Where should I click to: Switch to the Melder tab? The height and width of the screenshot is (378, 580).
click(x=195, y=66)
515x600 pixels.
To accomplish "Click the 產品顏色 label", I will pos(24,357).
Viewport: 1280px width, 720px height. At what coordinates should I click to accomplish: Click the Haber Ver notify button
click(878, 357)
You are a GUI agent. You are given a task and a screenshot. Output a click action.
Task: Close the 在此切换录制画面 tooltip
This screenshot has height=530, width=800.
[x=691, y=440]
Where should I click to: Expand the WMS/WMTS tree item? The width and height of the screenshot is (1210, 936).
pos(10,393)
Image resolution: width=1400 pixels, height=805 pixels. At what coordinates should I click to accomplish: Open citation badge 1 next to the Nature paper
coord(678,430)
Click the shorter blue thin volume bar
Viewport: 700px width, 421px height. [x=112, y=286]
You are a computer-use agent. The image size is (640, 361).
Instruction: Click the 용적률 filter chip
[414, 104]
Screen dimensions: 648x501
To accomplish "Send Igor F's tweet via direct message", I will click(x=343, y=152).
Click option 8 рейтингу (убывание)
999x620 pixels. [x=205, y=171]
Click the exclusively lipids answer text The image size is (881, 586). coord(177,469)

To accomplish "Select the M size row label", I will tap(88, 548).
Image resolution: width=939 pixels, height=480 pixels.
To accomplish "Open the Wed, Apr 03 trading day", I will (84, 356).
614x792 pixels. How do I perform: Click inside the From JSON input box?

##########

§ Try it: Repeat all entries. Match them exactly.

§ Response for this exercise:
Where should I click to: Switch to the Melder tab? The height and width of the screenshot is (378, 580).
click(x=195, y=66)
515x600 pixels.
To accomplish "Click the 產品顏色 label", I will pos(24,357).
Viewport: 1280px width, 720px height. At what coordinates should I click to accomplish: Click the Haber Ver notify button
click(878, 357)
You are a GUI agent. You are given a task and a screenshot. Output a click action.
Task: Close the 在此切换录制画面 tooltip
This screenshot has height=530, width=800.
[x=691, y=440]
Where should I click to: Expand the WMS/WMTS tree item? The width and height of the screenshot is (1210, 936).
pos(10,393)
Image resolution: width=1400 pixels, height=805 pixels. At what coordinates should I click to accomplish: Open citation badge 1 next to the Nature paper
coord(678,430)
Click the shorter blue thin volume bar
Viewport: 700px width, 421px height. [x=112, y=286]
You are a computer-use agent. The image size is (640, 361).
Instruction: Click the 용적률 filter chip
[414, 104]
Screen dimensions: 648x501
To accomplish "Send Igor F's tweet via direct message", I will click(x=343, y=152).
Click option 8 рейтингу (убывание)
999x620 pixels. [x=205, y=171]
Click the exclusively lipids answer text The image size is (881, 586). coord(177,469)

To accomplish "Select the M size row label", I will tap(88, 548).
Image resolution: width=939 pixels, height=480 pixels.
To accomplish "Open the Wed, Apr 03 trading day", I will (84, 356).
614x792 pixels. How do I perform: Click inside the From JSON input box?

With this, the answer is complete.